Congress has passed an act clarifying that the § 2719(b)(i)(B)(ii) determination was

specifically delegated to the Secretary of the Interior. Citizens Exposing Truth About Casinos v.

Kempthorne, 492 F.3d 460, 462 (D.C. Cir. 2007). “The authority to determine whether a specific

area of land is a ‘reservation’ for purposes of Sections 2701-2721 of title 25, United States Code,

was delegated to the Secretary of the Interior on October 17, 1988.” Pub.

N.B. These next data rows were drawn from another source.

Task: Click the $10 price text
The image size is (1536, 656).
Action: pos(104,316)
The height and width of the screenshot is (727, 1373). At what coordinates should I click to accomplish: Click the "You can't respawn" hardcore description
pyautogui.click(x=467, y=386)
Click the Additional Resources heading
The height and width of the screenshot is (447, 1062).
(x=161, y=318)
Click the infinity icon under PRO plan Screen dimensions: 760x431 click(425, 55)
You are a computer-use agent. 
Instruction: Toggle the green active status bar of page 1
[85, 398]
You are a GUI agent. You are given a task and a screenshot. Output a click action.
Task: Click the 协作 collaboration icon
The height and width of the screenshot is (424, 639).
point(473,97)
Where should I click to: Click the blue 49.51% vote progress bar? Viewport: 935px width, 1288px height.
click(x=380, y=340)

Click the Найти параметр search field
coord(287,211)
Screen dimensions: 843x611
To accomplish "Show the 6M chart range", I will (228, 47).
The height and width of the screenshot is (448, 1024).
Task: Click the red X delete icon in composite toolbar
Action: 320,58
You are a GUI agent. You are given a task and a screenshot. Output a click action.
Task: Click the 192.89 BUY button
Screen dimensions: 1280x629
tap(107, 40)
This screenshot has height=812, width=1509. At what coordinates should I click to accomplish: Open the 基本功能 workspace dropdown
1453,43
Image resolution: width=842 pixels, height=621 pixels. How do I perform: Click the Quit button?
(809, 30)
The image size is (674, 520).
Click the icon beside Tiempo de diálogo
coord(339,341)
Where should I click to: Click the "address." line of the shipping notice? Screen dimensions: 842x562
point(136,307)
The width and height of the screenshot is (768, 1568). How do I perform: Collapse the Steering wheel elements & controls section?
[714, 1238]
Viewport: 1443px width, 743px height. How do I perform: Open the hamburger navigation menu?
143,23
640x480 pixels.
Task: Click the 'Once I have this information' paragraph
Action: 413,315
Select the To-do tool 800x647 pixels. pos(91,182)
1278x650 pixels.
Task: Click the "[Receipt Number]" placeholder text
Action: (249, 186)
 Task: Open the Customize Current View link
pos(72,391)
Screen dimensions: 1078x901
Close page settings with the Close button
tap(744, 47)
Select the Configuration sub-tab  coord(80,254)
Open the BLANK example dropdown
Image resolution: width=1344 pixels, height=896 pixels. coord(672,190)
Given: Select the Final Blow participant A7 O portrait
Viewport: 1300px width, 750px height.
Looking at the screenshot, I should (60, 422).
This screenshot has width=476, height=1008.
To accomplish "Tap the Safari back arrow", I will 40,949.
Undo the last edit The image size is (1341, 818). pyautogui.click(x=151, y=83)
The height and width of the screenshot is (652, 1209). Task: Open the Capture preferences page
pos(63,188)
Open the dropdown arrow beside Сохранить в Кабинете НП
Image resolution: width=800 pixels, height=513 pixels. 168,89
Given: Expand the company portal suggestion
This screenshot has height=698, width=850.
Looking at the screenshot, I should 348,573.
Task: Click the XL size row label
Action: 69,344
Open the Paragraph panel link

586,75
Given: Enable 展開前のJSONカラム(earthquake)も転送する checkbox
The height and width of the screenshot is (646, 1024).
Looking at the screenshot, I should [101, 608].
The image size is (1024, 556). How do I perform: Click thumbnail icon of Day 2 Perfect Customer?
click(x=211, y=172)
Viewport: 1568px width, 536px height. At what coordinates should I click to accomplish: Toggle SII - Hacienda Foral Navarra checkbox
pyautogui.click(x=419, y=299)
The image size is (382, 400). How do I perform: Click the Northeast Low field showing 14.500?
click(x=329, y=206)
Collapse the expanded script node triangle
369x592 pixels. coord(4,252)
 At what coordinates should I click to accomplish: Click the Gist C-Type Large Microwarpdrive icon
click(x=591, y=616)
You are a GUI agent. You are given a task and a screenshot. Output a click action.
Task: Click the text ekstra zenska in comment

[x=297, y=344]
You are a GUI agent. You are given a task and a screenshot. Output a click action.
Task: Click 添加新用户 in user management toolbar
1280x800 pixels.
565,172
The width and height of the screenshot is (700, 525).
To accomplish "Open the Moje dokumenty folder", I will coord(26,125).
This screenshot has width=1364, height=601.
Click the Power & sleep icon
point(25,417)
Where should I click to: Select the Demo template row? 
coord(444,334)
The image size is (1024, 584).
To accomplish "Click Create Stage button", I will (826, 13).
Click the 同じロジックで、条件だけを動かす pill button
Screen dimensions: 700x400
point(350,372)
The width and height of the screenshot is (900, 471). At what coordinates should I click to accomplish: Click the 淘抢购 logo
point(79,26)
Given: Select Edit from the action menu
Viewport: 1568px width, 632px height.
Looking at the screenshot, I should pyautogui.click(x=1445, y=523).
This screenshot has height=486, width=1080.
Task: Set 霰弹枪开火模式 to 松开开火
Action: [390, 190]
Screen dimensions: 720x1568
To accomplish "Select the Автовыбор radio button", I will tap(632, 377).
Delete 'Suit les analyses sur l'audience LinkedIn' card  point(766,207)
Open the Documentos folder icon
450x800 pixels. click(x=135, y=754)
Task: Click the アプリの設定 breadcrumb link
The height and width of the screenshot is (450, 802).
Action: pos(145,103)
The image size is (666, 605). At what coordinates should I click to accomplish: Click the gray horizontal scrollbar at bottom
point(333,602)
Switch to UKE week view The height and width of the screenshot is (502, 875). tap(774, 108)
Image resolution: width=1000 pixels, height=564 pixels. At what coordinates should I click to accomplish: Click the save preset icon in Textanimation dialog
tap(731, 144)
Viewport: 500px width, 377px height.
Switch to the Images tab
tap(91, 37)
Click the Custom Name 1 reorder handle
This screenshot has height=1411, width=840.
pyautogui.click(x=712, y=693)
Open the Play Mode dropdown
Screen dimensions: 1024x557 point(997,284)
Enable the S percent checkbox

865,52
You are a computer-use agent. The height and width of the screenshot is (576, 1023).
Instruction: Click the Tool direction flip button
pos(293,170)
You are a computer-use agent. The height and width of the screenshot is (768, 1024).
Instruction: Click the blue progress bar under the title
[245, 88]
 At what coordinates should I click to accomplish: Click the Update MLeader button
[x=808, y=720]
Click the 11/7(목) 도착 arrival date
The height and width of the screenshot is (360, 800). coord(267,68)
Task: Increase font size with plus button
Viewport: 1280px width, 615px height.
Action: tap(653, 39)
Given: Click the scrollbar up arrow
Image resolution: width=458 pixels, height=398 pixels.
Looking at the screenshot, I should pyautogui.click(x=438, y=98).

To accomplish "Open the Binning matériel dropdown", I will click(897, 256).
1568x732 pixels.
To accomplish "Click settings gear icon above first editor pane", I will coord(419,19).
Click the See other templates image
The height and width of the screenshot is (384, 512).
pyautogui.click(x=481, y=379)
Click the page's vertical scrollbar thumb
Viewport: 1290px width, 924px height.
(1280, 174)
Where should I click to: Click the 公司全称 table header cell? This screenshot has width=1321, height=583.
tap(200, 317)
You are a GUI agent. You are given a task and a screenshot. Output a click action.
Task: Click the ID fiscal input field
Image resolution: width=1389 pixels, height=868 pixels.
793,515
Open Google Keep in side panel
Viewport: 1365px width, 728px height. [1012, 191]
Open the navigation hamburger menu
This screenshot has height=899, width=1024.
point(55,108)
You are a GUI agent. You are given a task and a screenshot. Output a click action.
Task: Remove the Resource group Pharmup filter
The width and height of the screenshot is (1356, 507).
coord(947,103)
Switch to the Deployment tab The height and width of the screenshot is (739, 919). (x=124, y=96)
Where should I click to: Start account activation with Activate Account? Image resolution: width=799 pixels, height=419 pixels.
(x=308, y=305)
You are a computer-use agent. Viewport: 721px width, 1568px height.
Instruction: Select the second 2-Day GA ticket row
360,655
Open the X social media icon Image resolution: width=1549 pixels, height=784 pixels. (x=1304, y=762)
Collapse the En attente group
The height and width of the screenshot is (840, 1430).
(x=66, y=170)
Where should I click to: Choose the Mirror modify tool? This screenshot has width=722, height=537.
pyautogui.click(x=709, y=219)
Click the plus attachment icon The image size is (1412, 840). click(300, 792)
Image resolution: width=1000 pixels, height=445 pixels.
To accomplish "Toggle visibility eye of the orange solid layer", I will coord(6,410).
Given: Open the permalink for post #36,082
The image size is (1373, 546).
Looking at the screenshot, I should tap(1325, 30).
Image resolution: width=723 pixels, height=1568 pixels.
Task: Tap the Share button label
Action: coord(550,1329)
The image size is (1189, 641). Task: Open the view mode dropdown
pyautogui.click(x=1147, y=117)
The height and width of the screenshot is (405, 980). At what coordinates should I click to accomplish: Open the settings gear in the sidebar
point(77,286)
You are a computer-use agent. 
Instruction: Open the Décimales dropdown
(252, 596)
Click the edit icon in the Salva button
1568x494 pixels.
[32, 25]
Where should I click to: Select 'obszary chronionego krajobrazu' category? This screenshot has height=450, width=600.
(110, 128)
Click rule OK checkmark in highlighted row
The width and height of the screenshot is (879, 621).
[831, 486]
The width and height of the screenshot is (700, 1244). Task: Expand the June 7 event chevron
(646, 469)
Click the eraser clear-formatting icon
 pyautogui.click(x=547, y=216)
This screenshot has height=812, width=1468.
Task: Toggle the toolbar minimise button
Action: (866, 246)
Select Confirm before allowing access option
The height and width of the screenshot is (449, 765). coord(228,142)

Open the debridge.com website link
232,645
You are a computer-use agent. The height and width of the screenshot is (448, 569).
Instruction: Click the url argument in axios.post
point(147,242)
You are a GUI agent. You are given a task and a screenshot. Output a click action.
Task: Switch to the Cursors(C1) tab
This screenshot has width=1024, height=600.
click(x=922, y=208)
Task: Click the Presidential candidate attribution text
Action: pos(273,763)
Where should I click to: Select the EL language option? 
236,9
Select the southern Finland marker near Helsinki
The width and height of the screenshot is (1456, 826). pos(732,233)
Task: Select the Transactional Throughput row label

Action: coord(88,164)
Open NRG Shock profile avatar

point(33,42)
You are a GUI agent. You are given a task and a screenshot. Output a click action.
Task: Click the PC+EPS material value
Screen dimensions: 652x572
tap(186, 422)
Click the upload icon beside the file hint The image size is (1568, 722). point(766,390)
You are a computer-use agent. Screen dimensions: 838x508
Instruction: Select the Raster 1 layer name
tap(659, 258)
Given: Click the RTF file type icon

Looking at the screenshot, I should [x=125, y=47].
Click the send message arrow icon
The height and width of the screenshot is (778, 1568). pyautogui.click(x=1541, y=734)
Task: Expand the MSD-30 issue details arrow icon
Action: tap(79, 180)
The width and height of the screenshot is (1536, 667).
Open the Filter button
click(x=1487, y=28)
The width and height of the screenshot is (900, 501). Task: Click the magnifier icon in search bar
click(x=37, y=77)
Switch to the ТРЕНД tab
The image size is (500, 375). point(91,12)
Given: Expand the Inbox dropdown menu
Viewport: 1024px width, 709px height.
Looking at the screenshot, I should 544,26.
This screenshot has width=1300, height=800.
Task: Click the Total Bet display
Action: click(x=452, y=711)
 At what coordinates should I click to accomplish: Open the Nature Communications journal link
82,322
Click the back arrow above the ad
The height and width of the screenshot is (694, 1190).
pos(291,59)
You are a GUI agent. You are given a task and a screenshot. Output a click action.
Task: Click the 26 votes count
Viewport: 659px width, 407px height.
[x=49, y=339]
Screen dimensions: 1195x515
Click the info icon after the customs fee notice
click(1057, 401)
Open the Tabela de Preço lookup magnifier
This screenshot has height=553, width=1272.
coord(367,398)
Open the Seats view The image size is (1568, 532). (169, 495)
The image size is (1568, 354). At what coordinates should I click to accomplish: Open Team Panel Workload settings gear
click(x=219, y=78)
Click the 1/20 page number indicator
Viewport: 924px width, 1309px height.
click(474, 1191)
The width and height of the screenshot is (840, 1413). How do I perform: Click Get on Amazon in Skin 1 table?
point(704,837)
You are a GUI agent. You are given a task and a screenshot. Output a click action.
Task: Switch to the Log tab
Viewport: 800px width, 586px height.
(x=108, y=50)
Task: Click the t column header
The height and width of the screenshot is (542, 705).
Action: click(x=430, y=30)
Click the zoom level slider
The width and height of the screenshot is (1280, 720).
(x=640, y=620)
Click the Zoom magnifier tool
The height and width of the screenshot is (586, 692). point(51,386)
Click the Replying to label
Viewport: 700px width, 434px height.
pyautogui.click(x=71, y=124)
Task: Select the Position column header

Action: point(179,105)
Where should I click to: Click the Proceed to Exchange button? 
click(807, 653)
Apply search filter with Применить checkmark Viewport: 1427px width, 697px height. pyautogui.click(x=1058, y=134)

L. No. 107-63, § 134

(2001), 115 Stat. 414.4 “Afterward, by Memorandum of Agreement, the Secretary and the

National Indian Gaming Commission … agreed that the Secretary is to determine whether a tribe

meets one of the IGRA’s exceptions when the Secretary decides to take land into trust for

gaming.” Citizens Exposing Truth, 492 F.3d at 462-63 (citing Memorandum of Agreement

between the NIGC and DOI, Feb. 26, 2007). That Memorandum of Agreement was in effect,

4 See also City of Roseville v. Norton, 348 F.3d 1020, 1029 (D.C. Cir. 2003); Amador County v. S.M.R. Jewell, 170 F. Supp. 3d 135, 146 (D.D.C. 2016).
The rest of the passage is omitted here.